I shoved everything into my backpack and followed Eliot into the hallway. “She actually split us up.”

Eliot looked up from his phone and blinked. “Huh? Yeah, it sucks. Why'd your mom send you and Addie to that Echo?”

“She didn't. The assignment was to pick the Echo ourselves, remember? And it wasn't supposed to be Addie. My dad bailed at the last minute.”

“But why did she approve it? I've been looking at the data you brought back, and those breaks were way outside acceptable stability parameters. She should have noticed when she ran the map.”

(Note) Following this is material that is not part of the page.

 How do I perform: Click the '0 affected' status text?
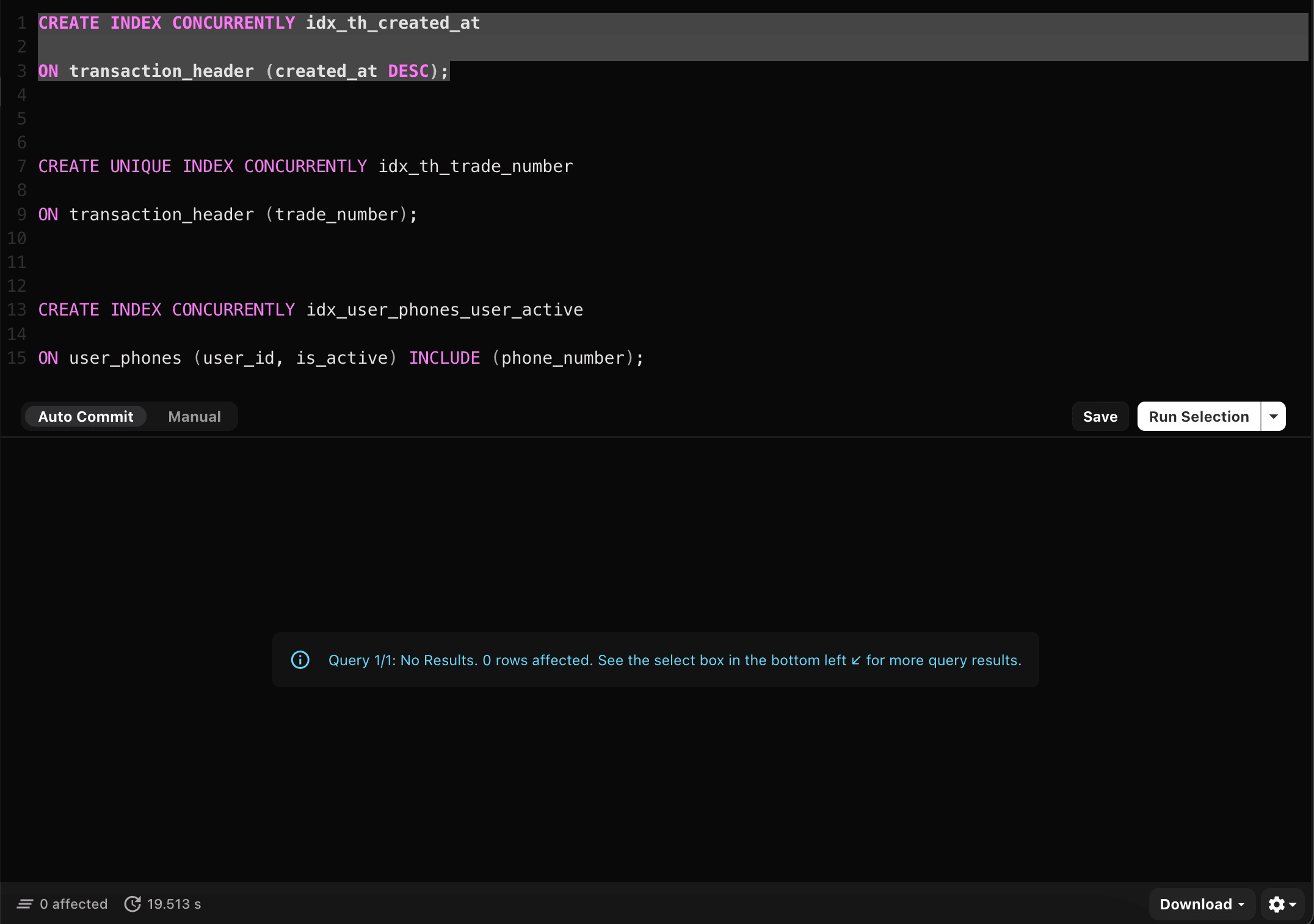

“The map was fine when she ran it.” My training Walks had to be analyzed by a licensed Walker before I could go out. Years ago that meant a navigator had to check each Echo in person. These days they ran the proposed route through a computer, and
an algorithm would determine if it was safe to visit. My mom was one of the best navigators around; if she said a world was stable enough for a homework assignment, it was. “Echoes go bad all the time.”

“A branch that big should take weeks to degrade. Yours changed in hours.” He shook his head. “Maybe your mom screwed up. If the world was damaged before you arrived, you're not to blame. She is.”

The Consort would be a lot tougher on a full-fledged Walker. She could lose her position—or worse. “My mom doesn't make those kinds of mistakes.”

“Neither do I,” he said. “This wasn't your fault, Del.”

I remembered the sensation of the strings, knotted and straining against my fingertips, and wondered if, for once, Eliot was wrong.

The day did not improve. “Delaney,” Bree called out with forced cheer on my way to ninth hour. I kept walking.

“Delaney.” She tapped my shoulder sharply. “I was calling you.”

“Delancey,” I said. “Not Delaney.”

Bree waved a hand. “Whatever. Can you believe Powell?”